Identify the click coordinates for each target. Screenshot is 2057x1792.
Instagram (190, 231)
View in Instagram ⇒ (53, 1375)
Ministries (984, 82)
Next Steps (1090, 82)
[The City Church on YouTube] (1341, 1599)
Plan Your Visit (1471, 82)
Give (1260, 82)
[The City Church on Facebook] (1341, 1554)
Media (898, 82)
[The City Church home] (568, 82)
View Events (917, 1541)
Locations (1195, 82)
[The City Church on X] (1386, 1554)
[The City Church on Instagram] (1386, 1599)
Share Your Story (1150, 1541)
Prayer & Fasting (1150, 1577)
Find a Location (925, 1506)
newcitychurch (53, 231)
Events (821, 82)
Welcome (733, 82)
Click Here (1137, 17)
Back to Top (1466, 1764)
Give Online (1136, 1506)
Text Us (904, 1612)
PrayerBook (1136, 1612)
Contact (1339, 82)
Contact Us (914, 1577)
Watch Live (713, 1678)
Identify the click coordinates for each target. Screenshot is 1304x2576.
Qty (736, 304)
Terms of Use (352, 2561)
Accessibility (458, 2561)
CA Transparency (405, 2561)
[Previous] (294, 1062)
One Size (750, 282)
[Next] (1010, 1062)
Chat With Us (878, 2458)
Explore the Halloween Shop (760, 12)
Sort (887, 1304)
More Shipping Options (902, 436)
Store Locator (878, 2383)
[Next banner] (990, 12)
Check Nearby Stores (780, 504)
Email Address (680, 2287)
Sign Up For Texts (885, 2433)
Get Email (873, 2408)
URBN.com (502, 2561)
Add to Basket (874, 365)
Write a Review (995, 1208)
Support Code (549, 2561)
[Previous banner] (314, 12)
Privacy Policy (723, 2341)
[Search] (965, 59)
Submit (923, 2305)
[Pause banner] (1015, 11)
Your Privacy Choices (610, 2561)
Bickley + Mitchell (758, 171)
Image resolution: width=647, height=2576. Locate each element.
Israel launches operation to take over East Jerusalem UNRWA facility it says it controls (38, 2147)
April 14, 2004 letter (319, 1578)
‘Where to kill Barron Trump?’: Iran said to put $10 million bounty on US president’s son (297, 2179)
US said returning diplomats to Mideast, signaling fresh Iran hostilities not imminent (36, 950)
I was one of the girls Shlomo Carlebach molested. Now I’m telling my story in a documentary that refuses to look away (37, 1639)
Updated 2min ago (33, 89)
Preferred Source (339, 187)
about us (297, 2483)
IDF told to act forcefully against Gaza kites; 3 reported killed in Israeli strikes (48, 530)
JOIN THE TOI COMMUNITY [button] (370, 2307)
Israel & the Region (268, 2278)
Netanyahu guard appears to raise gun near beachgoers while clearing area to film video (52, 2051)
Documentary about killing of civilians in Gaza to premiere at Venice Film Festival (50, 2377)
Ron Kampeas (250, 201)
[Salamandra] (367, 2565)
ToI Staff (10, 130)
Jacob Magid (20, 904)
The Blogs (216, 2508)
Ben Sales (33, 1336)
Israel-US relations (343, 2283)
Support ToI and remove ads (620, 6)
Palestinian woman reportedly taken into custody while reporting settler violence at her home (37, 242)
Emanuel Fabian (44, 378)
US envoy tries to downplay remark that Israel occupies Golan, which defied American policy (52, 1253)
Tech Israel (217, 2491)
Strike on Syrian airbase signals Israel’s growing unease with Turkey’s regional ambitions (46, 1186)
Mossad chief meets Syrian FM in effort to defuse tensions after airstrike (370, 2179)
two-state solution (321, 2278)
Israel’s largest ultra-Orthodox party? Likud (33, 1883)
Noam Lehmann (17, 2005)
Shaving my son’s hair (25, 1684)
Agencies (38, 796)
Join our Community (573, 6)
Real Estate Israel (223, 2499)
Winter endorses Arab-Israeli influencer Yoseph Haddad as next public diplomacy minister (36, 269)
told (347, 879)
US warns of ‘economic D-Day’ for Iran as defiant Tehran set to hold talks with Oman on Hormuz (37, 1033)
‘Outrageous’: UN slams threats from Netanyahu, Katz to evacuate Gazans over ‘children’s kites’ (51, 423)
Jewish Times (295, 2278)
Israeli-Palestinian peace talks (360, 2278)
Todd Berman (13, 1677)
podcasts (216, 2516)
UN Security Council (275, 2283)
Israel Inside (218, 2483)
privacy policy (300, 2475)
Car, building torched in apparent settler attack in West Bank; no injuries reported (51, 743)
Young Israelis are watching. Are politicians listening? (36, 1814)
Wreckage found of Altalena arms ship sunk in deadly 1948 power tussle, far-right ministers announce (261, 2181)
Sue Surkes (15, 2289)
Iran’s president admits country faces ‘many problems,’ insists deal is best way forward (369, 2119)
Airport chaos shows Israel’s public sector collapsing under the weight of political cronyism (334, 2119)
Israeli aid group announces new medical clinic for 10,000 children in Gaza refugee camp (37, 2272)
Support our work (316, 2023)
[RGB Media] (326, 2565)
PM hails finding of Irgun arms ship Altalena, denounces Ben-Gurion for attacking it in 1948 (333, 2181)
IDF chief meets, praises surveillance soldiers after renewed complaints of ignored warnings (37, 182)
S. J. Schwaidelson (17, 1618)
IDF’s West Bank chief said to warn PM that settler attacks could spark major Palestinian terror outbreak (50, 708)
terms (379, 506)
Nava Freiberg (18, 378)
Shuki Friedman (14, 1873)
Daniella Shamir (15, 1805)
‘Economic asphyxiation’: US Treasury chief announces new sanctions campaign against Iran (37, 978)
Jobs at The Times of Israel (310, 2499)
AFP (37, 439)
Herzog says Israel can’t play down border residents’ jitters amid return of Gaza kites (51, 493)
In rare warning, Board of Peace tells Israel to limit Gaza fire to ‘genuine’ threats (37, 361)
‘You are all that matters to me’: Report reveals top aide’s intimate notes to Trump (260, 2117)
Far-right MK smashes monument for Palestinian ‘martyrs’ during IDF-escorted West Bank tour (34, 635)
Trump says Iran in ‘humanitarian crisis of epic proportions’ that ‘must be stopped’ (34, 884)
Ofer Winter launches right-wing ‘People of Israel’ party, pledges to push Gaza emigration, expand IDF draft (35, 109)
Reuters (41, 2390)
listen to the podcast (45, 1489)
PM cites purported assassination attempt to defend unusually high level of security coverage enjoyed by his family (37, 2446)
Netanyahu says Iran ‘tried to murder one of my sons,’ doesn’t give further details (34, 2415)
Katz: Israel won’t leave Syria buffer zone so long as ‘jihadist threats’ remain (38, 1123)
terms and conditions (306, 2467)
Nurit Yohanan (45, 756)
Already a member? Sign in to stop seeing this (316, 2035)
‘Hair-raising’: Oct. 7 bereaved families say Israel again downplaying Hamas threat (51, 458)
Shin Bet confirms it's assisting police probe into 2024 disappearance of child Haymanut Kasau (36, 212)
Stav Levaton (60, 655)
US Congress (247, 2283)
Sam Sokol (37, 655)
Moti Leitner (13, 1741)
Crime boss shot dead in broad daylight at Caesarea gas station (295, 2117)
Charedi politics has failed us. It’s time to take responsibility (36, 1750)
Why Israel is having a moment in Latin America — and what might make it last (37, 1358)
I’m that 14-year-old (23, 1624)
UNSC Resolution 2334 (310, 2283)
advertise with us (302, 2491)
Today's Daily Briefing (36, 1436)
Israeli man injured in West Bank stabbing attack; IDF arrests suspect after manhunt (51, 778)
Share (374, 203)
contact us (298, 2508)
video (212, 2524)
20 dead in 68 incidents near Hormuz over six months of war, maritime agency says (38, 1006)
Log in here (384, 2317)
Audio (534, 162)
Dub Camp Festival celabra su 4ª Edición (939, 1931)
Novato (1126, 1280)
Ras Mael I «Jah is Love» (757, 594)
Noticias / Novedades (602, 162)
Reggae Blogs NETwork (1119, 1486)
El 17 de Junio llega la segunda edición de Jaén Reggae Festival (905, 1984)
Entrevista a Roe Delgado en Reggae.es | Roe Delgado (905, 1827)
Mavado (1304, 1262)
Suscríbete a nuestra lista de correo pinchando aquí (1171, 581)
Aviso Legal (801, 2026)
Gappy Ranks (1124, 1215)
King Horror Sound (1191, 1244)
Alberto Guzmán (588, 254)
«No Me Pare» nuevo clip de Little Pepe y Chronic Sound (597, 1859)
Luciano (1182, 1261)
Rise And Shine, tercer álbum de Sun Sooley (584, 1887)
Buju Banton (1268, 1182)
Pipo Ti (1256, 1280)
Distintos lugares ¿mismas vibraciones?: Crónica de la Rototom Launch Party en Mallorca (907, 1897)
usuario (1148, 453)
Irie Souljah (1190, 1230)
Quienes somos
........
*TASK DIRECTIONS*:
Above are the entries. Output exactly the lines beginning with the line that has "More Shipping Options (902, 436)" and ending with the line that has "Write a Review (995, 1208)".

*RESPONSE AREA*:
More Shipping Options (902, 436)
Store Locator (878, 2383)
[Next banner] (990, 12)
Check Nearby Stores (780, 504)
Email Address (680, 2287)
Sign Up For Texts (885, 2433)
Get Email (873, 2408)
URBN.com (502, 2561)
Add to Basket (874, 365)
Write a Review (995, 1208)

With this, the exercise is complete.